## WHAT THE TASK ASKS
Take the line that contains "Given: Click the CONF column header" as the first and the last line of the material as the final one; set down exactly the lines in that span.
▬▬▬▬▬▬▬▬▬▬
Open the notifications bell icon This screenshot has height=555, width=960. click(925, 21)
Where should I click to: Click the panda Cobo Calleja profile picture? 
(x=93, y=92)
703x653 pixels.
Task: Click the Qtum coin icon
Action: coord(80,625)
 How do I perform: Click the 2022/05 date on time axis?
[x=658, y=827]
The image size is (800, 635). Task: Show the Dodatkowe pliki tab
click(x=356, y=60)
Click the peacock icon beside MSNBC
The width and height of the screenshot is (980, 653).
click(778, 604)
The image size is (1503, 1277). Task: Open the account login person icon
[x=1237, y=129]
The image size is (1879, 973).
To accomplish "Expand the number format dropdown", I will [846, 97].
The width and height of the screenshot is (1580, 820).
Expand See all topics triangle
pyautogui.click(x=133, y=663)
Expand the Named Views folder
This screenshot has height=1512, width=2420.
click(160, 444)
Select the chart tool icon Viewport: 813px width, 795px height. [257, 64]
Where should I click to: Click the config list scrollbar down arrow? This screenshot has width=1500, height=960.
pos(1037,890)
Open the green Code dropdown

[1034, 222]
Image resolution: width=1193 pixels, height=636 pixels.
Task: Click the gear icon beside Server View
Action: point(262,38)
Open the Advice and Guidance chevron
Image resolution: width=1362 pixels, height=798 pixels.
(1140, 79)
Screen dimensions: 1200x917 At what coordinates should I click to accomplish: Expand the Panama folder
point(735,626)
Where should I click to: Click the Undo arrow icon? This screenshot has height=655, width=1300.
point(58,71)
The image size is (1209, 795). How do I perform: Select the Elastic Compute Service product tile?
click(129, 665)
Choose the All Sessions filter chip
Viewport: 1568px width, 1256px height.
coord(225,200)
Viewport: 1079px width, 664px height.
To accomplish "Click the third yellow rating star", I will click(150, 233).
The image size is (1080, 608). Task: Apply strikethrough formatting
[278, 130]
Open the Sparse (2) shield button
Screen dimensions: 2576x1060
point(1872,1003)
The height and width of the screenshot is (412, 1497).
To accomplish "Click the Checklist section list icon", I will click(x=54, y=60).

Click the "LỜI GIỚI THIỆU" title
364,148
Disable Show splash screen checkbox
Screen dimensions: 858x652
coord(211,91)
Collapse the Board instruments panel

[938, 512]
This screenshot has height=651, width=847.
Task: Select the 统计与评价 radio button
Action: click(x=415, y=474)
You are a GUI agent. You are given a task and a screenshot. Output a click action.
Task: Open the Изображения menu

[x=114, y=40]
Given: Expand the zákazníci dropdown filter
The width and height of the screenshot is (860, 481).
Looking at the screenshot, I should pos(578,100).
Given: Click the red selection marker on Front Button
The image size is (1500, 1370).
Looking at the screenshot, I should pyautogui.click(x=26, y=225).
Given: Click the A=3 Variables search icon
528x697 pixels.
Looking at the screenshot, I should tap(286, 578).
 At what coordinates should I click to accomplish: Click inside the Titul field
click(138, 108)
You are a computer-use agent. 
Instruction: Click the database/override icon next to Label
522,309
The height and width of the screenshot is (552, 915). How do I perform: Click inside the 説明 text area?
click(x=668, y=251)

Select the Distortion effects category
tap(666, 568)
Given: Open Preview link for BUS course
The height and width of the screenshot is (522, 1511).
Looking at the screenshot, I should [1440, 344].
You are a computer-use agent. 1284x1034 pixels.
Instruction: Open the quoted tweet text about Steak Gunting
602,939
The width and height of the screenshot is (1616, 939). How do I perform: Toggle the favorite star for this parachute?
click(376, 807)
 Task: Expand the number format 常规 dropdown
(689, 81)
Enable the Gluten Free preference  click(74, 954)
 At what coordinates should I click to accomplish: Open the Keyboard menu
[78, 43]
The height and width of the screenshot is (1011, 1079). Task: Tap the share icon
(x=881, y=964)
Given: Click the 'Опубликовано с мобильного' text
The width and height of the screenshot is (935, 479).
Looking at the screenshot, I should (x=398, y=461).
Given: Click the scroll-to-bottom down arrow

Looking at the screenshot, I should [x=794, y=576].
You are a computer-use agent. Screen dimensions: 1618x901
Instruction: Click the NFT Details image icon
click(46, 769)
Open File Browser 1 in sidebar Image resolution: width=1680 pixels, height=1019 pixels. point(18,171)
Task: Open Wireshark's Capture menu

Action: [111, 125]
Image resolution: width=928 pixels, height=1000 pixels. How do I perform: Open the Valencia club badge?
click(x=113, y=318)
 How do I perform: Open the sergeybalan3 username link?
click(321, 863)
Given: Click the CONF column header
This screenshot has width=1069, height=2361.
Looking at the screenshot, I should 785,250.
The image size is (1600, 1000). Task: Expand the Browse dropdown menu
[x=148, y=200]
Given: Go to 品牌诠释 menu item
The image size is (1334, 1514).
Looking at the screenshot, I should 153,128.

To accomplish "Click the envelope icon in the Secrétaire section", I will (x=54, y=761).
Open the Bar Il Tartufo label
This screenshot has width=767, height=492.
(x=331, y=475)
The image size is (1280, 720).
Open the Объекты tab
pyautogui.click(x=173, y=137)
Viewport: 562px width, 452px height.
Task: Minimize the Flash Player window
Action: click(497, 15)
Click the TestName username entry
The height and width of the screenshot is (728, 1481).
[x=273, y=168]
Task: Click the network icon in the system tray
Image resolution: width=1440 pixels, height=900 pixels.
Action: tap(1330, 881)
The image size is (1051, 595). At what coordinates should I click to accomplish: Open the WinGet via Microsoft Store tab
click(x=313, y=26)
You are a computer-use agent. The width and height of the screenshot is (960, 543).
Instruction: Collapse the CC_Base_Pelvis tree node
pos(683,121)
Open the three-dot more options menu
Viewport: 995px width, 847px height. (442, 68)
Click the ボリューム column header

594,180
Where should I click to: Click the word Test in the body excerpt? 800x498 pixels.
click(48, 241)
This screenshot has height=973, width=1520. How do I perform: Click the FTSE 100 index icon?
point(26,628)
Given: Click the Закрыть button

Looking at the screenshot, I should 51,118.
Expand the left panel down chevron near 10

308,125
▬▬▬▬▬▬▬▬▬▬
## WRITTEN SOLUTION
Given: Click the CONF column header
This screenshot has width=1069, height=2361.
Looking at the screenshot, I should 785,250.
The image size is (1600, 1000). Task: Expand the Browse dropdown menu
[x=148, y=200]
Given: Go to 品牌诠释 menu item
The image size is (1334, 1514).
Looking at the screenshot, I should 153,128.

To accomplish "Click the envelope icon in the Secrétaire section", I will (x=54, y=761).
Open the Bar Il Tartufo label
This screenshot has width=767, height=492.
(x=331, y=475)
The image size is (1280, 720).
Open the Объекты tab
pyautogui.click(x=173, y=137)
Viewport: 562px width, 452px height.
Task: Minimize the Flash Player window
Action: click(497, 15)
Click the TestName username entry
The height and width of the screenshot is (728, 1481).
[x=273, y=168]
Task: Click the network icon in the system tray
Image resolution: width=1440 pixels, height=900 pixels.
Action: tap(1330, 881)
The image size is (1051, 595). At what coordinates should I click to accomplish: Open the WinGet via Microsoft Store tab
click(x=313, y=26)
You are a computer-use agent. The width and height of the screenshot is (960, 543).
Instruction: Collapse the CC_Base_Pelvis tree node
pos(683,121)
Open the three-dot more options menu
Viewport: 995px width, 847px height. (442, 68)
Click the ボリューム column header

594,180
Where should I click to: Click the word Test in the body excerpt? 800x498 pixels.
click(48, 241)
This screenshot has height=973, width=1520. How do I perform: Click the FTSE 100 index icon?
point(26,628)
Given: Click the Закрыть button

Looking at the screenshot, I should 51,118.
Expand the left panel down chevron near 10

308,125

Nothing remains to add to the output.